Maintainer reference

Full quality pipeline (maintainers only)

Pre-push checks

Lefthook runs a piped (sequential, fail-fast) pipeline on every git push:

PriorityStepWhat it doesOn Failure
1clean-treeRejects uncommitted changesFail
2ts-nocheckChecks for @ts-nocheck directivesFail
3biome checkLinting and formattingFail
4qltyStatic analysis (medium+ severity gate)Fail
5qlty-smellsCode smell advisory scan (non-blocking)Advisory
6scripts-testRepository maintenance script testsFail
7workflow-testsGitHub Actions workflow invariant testsFail
8typecheck-uiVue/TypeScript type checkingFail
9web-scripts-testMarketing/docs site script tests when site files changeFail
10coverageSharded app+ui parallel vitest with 100% thresholdFail
11buildSharded app+ui parallel tsc/vite (no tests)Fail
12docker-buildOptional Docker image build when DD_LOCAL_DOCKER=1Fail
13zizmorGitHub Actions security scanning when availableFail

The pre-commit hook runs a scoped vitest --changed on staged workspaces for fast feedback. Full 100% coverage enforcement happens in the pre-push coverage step; on failure it writes .coverage-gaps.json with per-file metrics plus uncovered line numbers and branch ids parsed from lcov.info.

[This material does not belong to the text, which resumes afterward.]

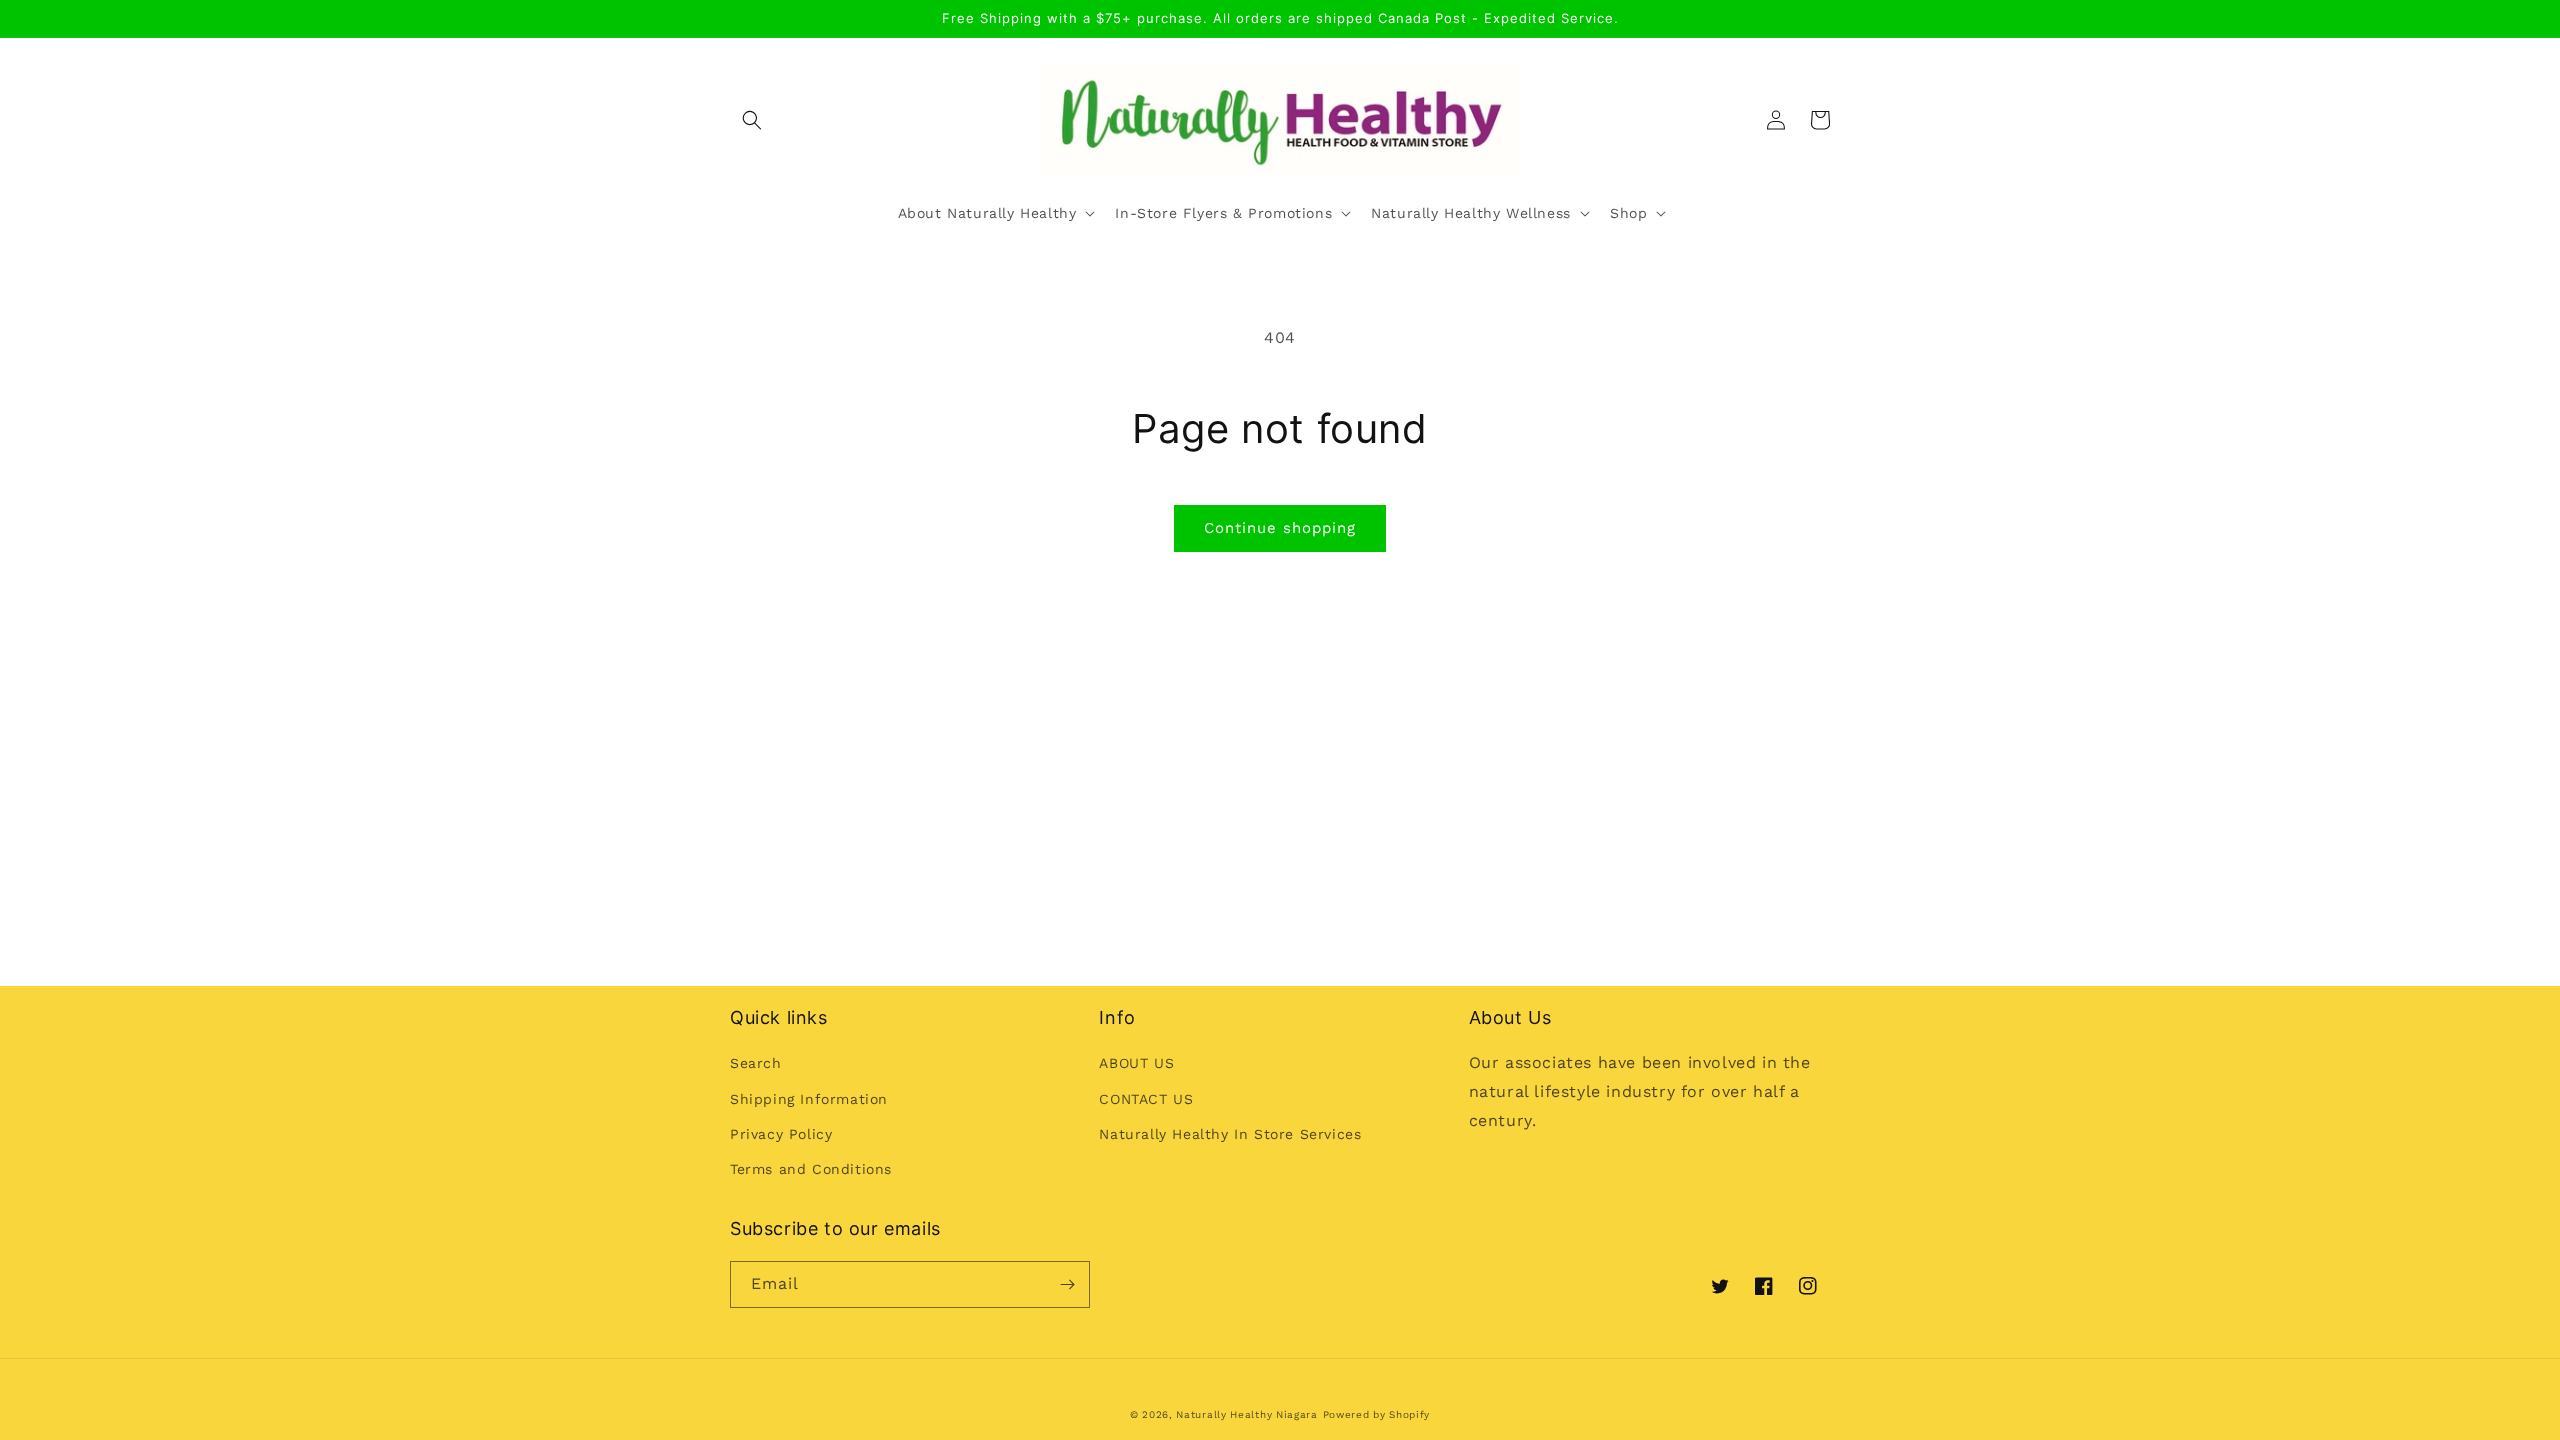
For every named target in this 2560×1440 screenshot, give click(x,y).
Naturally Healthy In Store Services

E2E Cucumber and Playwright browser tests are intentionally not part of the local pre-push hook; they run in CI on the same commit.

Coverage policy

100% line/branch/function/statement coverage is enforced for both app/ and ui/. This is achievable because the project uses AI-assisted development for test generation. External contributors are not expected to meet this bar.

Mutation testing

Stryker runs monthly (.github/workflows/quality-mutation-monthly.yml), advisory only. Use it as a quality signal, not a score target.

Dependency & container scanning

Grype runs via .github/workflows/security-grype.yml: the dependency scan (every package-lock.json) on pull requests touching dependency/Dockerfile surfaces, plus a weekly cron and manual dispatch; the container-image scan runs on the scheduled/manual runs. Both fail on HIGH/CRITICAL and upload SARIF to the Security tab. SAST is CodeQL and new-dependency CVEs are flagged by dependency-review (both in ci-verify.yml); OpenSSF Scorecard runs in security-scorecard.yml.